A contraction map on a metric space $(X,d)$ is a function $T:X\to X$ such that:

\[(\exists k\in[0,1))(\forall x,y\in X)\,\,d(T(x),T(y))\le kd(x,y)\]

Another way to phrase this is that applying the contraction on any two points shrinks their distance by at least some factor $k$.

Lipschitz continuity

Note that this definition immediately implies that any contraction map $T$ is a Lipschitz continuous function. With the minimum Lipschitz constant $k$ given by:

\[k=\sup_{\substack{x,y\in X\\x\not=y}}\frac{d(T(x),T(y))}{d(x,y)}\lt 1\]

With this supremum guaranteed to exist by the definition of a contraction map.

In the special case that the metric space has only 1 element, we have $k=0$.

Uniqueness of Fixed Point

Contraction maps have the interesting property of having at most $1$ fixed point.

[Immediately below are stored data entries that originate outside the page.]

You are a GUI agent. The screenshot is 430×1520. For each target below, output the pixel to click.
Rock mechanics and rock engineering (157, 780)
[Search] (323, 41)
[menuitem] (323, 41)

That is to say, if a contraction map $T$ has a fixed point, it must be unique:

\[\forall x_1,x_2\in X\, (T(x_1)=x_1\wedge T(x_2)=x_2)\implies x_1=x_2\]
Proof Let $x_1$ and $x_2$ be two fixed points of a contraction $T$. The definition of contraction gives us the following: $$d(T(x_1),T(x_2))\le kd(x_1,x_2)$$ And since $x_1$ and $x_2$ are fixed points we have: $$d(x_1,x_2)\le kd(x_1,x_2)$$ However, since $k$ is some constant in $[0,1)$, and the function $d$ is nonnegative, the only way for the above inequality to hold is if $$d(x_1,x_2)=0$$ Which, by the identity of indiscernibles, tells us that $x_1=x_2.\,\,\,\,\,\,\,\, \blacksquare$

As we’ll see below, this property is strengthened for complete metric spaces, with each contraction always having a unique fixed point.

Complete Metric Spaces

We can make stronger statements about the fixed points of contractions if we limit ourselves to complete metric spaces. In particular, given a contraction map $T$ on a (non-empty) complete metric space $(X,d)$, the Banach fixed-point theorem states:

\[(\exists! x^*\in X)\,\, T(x^*)=x^*\]

That is to say, every contraction on a complete metric space has a unique fixed point.

Proof We have already proven the uniqueness of this point for all metric spaces (complete or otherwise) above. Now all that's left is to prove the existence of this fixed point assuming completeness.

Remark on Convergence

An important fact about this unique fixed point $x^*$ is that:

\[(\forall x\in X)\,\, \left(\lim_{n\to\infty}\underbrace{T\circ T\circ\cdots\circ T}_{n}\ (x)=x^*\right)\]

Or in words, all elements of $X$ approach the fixed point $x^*$ when the map $T$ is repeatedly applied. This can equivalently be phrased in terms of the iteration $x_{n+1}=T(x_n)$:

\[(\forall x_0\in X)\,\, \lim_{n\to\infty} T(x_n)=x^*\]

It’s important to note that this convergence isn’t guaranteed for non-complete metric spaces.

Uses of the Banach Fixed-Point Theorem

  • The theorem is used to prove the existence and uniqueness of solutions to differential equations (i.e. the Picard–Lindelöf theorem) via an iterative sequence of integrals.
  • It’s used to prove the effectiveness of fixed point methods for the numerical approximation of differential equations (e.g. Newton’s method).
  • Like with differential equations, it can also be used to prove the existence and uniqueness of solutions to reinforcement learning problems.